On May 12, 2025, the current head of the Department of Justice’s (DOJ) Criminal Division issued fresh guidance to all personnel under his purview with new two memoranda.
The first, with a subject line of “Focus, Fairness, and Efficiency in the Fight Against White-Collar Crime,” acknowledges that white-color crime “poses a significant threat to U.S. interests” and discusses specific areas of focus for white-collar cases, the importance of fairness in prosecuting corporations, and the need for efficiency in such matters. The second articulates some policy changes to the selection process for compliance monitors in corporate criminal resolutions.
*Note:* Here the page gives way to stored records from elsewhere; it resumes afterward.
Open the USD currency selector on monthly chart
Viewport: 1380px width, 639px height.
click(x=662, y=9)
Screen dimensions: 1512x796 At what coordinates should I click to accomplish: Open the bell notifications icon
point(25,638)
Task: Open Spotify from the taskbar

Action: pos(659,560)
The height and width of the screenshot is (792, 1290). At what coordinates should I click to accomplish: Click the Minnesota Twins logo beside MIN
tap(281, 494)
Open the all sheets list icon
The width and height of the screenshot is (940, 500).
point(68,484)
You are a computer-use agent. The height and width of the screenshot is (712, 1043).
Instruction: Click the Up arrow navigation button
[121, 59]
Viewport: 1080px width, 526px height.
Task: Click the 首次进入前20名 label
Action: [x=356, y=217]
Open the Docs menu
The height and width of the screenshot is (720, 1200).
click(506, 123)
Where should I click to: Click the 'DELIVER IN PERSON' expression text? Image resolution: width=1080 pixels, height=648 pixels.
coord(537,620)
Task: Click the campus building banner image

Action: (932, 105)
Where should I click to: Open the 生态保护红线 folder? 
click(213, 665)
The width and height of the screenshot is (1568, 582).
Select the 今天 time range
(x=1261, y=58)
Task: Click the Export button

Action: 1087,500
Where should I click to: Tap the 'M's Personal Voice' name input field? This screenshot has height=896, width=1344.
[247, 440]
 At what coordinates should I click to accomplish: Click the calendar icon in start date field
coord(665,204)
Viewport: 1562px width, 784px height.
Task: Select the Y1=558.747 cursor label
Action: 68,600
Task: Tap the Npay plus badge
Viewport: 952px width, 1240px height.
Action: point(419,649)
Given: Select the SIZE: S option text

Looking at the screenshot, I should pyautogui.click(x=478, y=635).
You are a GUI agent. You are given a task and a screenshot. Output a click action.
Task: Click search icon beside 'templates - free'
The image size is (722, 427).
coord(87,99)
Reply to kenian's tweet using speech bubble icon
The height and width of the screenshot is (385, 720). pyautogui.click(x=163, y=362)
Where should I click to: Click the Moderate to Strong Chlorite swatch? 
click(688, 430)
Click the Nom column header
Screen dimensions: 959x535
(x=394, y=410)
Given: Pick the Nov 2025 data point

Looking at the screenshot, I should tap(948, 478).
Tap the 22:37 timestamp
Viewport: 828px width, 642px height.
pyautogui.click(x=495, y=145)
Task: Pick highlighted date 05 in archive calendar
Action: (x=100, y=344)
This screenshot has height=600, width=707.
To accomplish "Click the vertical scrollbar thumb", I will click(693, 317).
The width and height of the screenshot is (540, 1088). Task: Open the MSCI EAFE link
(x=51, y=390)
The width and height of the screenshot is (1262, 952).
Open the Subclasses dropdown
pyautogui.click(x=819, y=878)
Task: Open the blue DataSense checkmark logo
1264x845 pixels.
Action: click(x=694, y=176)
It is important for white-collar defense attorneys, in-house lawyers and corporate compliance officers to understand what this new guidance may mean for the Trump DOJ’s approach to white-collar enforcement going forward.
Highlights from the New Memos
As noted above, the broader memo opens with an acknowledgment that white-collar crime poses a significant threat and therefore remains an enforcement priority for the Criminal Division. However, in somewhat of a twist on the usual Criminal Division memo, this one also acknowledges that “overbroad and unchecked corporate and white-collar enforcement burdens U.S. businesses … .” The memo admonishes prosecutors to avoid “overreach that punishes risk-taking and hinders innovation” and emphasizes that “the Division’s policies must strike an appropriate balance between the need to effectively identify, investigate, and prosecute corporate and individuals’ criminal wrongdoing while minimizing unnecessary burdens on American enterprise.” With that, the memo lists several new enforcement priorities, emphasizes the need for fairness in regulatory enforcement and discusses the importance of efficiency in pursuing such matters.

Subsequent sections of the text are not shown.